BTA starts business service standards scheme
Mystery shoppers will be used to check up on businesses to see if they are meeting new national service standards for hospitality and customer service.
They will assess businesses on five principals of service — welcoming, engaging, delivery, promoting and accountability.
A winning, welcoming approach involves customer-facing staff smiling, making eye contact and giving a courteous greeting.
Likewise, using positive body language and active listening while engaging with visitors and customers, and offering to guide them so they can find what they are looking for, if done correctly and with passion and authenticity will be viewed positively by scorers for the National Service Standard Certificates.
Businesses that meet or surpass the required score will be given a certification seal that can be used on all marketing and promotional materials, including advertising, signage and social media.
The certificates will be dated for the relevant year, and will be renewed annually if a business continues to meet the assessment threshold as scored by trained mystery shoppers.
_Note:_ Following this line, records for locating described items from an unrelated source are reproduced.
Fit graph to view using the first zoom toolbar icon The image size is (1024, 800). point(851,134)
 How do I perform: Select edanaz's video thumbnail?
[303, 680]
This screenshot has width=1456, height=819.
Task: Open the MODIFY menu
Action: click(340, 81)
The standards are not arbitrary. It has taken a year for the Bermuda Tourism Authority and tourism stakeholders, working together, to identify important areas that can make all the difference to a visitor seeking a sense of value and a ‘feel good experience’ while in Bermuda.
Karla Lacey, chief operating officer with the BTA, said it was significant that the standards were not handed down to the industry, but had been identified as what they wanted for themselves.
A pilot scheme, featuring ten businesses, is under way. Bermuda Restaurant Group, Lindo’s, the LF Wade International Airport and Snorkel Park are among the businesses involved.
“This is an incredible opportunity to receive feedback and training on how we present our brand — and the Bermuda brand — to the world,” said Alexandra Mosher, of Alexandra Mosher Studio Gallery, which is also part of the pilot group.
“With the help of the National Service Standards Programme we can measurably sharpen up service areas that need improvement and remain accountable to national standards in the future.”
The certification process involves a dual approach. There is an internal assessment of the business, with senior management and employees giving their view of what level they are at in terms of the five principals of service. From this, any gaps are identified and addressed through training and suggestions from the BTA.
The BTA expects to offer some broad-based training, while pointing businesses to specific training opportunities elsewhere.
Trained mystery shoppers conduct the second part of the assessment, to see what level of service a business and its employees are giving to customers.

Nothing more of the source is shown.